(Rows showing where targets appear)
____________________

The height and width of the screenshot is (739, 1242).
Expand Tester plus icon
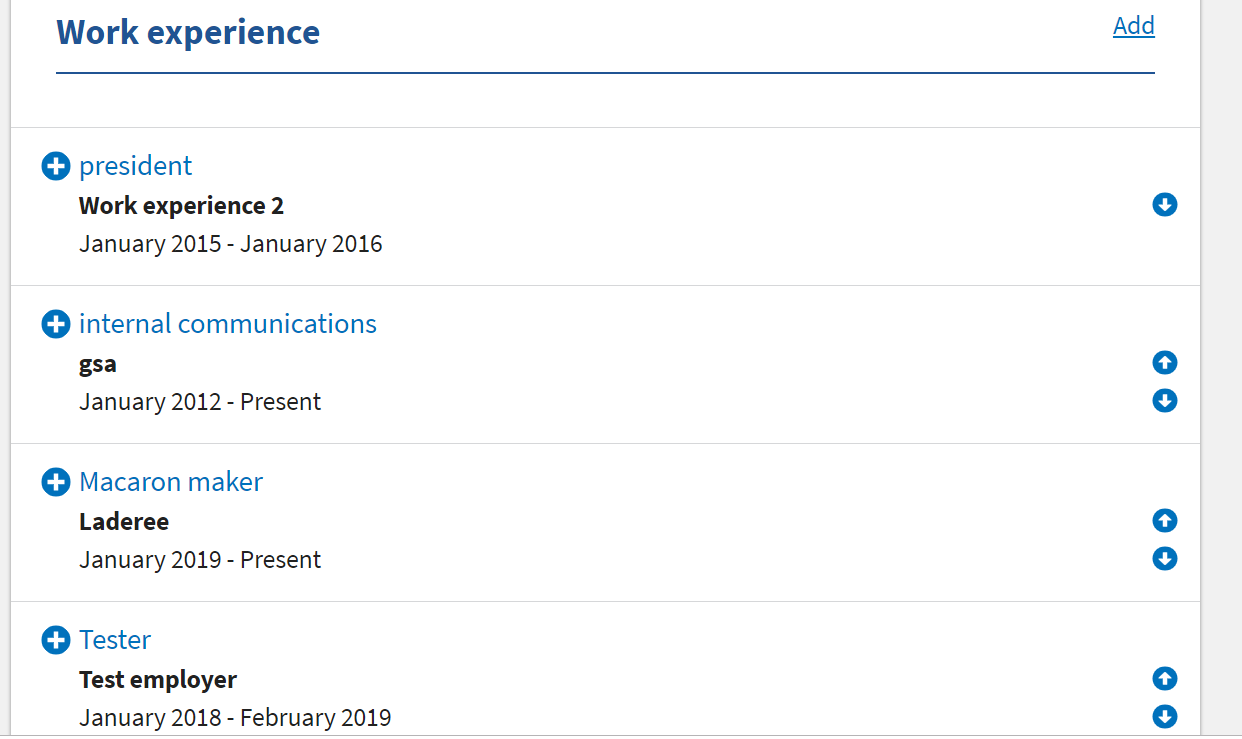56,640
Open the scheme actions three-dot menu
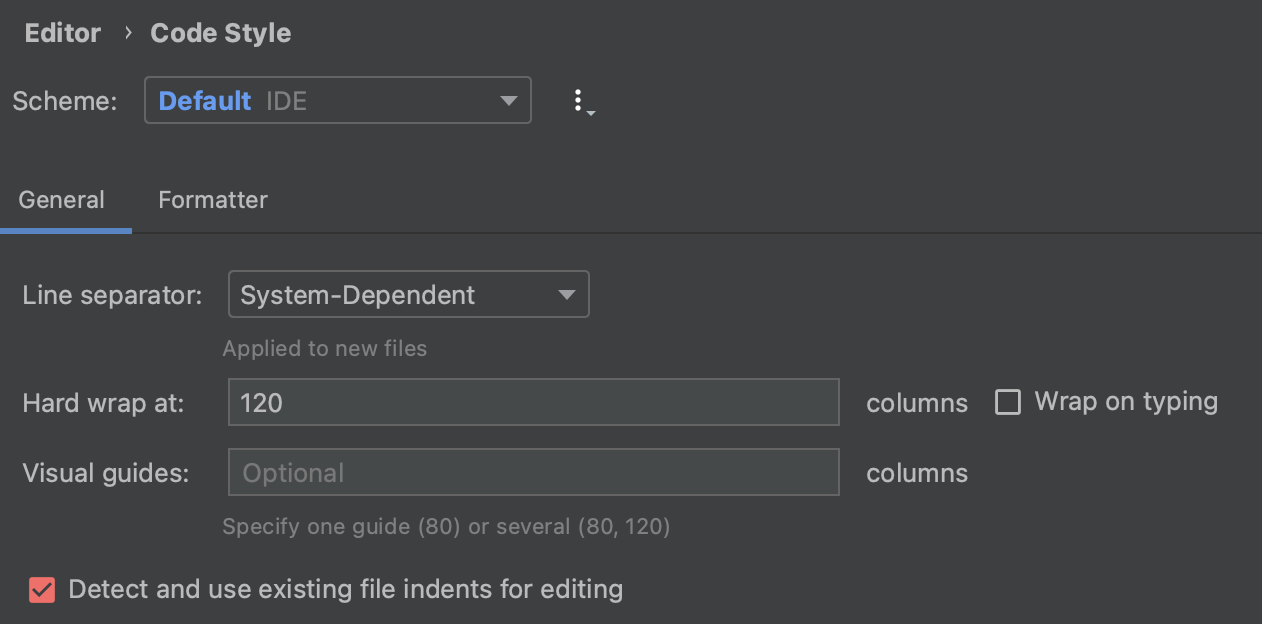 pos(580,101)
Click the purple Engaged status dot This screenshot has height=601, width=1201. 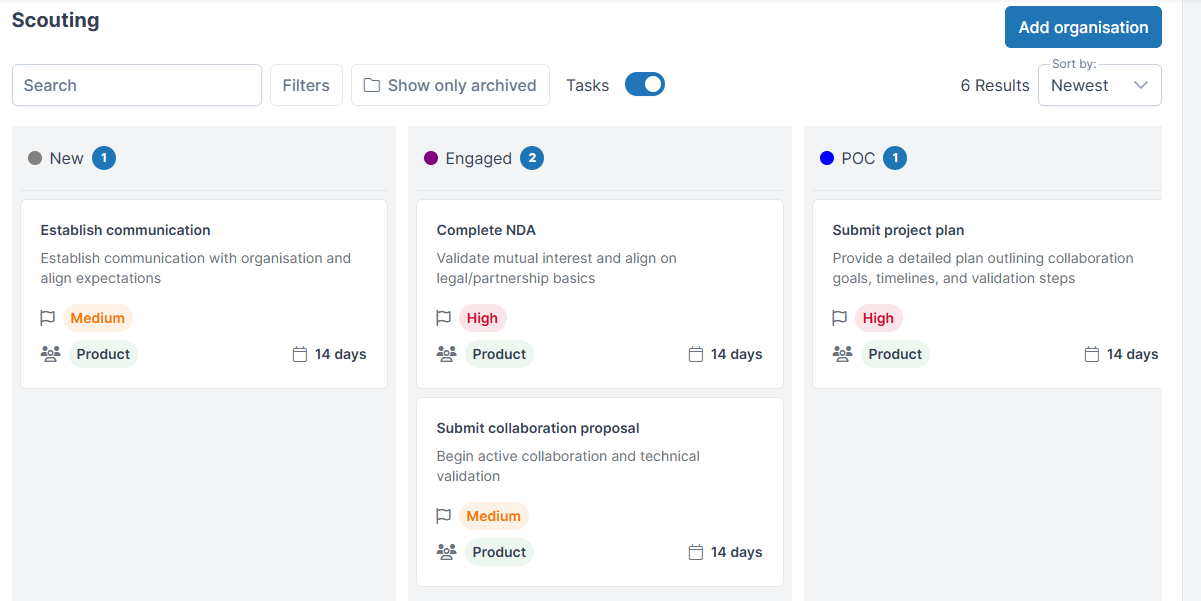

____________________

TASK STATEMENT: Reproduce the listing with "image" substituted for each occurrence of "screenshot", leaving everything else unchanged and omitting the pictures.

RESULT BELOW:
The height and width of the image is (739, 1242).
Expand Tester plus icon
56,640
Open the scheme actions three-dot menu
 pos(580,101)
Click the purple Engaged status dot This image has height=601, width=1201. 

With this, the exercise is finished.